Turns out the original Green Monster scoreboard was discreetly replaced by Fenway management back in 2001 at the All Star Break. I may be the last person in the world to have discovered this, but an article at WBUR’s website set me straight:

If you get on the Mass Pike right where it nudges up against Fenway Park, you have to drive west on I-90 for 1,600 miles. Then take a right. After another 50 miles of corn and soybean fields broken up by herds of heifers, right there off the highway is a company called Counterpart, Inc.
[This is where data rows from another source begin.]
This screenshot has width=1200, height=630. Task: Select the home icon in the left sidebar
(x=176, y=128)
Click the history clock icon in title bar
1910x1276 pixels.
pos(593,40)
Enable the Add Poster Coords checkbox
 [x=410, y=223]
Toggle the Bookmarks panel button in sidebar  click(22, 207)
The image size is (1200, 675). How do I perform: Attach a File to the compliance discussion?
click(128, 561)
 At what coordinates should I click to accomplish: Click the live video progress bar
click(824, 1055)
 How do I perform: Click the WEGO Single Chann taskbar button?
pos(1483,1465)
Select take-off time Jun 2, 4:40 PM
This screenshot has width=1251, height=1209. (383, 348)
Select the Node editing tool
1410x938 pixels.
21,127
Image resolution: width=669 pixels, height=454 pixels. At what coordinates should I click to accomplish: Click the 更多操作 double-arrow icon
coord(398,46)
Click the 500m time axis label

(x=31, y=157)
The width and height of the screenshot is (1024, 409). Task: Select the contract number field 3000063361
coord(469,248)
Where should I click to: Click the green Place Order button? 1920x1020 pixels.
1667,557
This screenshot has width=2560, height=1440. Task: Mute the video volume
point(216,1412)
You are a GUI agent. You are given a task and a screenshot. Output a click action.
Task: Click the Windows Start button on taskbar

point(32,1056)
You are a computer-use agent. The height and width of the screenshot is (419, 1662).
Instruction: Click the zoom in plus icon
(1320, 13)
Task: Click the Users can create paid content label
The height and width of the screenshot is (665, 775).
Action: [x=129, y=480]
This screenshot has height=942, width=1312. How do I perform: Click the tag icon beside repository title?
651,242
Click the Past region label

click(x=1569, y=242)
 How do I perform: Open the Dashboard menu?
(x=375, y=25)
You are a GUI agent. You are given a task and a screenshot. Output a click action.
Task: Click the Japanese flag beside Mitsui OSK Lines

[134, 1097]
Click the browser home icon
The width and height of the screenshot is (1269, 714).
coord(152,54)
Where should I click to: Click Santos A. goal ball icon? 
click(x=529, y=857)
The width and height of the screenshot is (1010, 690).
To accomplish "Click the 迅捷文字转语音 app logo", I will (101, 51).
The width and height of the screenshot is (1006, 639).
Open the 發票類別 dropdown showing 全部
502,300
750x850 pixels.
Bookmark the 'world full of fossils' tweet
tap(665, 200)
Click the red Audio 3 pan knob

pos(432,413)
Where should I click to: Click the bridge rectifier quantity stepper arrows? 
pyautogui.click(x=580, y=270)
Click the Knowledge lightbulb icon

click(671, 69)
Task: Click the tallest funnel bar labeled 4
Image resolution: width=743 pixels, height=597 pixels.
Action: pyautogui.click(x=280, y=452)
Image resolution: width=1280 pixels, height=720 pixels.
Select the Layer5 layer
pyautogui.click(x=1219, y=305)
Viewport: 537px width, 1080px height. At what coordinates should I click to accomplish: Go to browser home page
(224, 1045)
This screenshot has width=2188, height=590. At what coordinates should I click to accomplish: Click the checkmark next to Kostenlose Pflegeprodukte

Inside a large industrial building, Counterpart workers cut steel panels to specs for dashboards, utility boxes, and commercial signs. General Manager Don Deibert remembers how back in 2001, Counterpart got a very unusual order: To make a metal scoreboard from scratch.

“They sent us the drawings to replicate the original scoreboard,” Deibert said stoically. “And then we basically built it.”

Built what’s now the the scoreboard in the Green Monster, that is. It’s a replica.

The original was installed in 1934, during the ballpark’s last major construction before the current ownership began renovating Fenway in 2001. So what happened to the 1934 original?

“The original scoreboard is in a storage place,” said Red Sox CEO Larry Lucchino. “I believe it’s in South Dakota.”

So who’s with me on a rescue mission?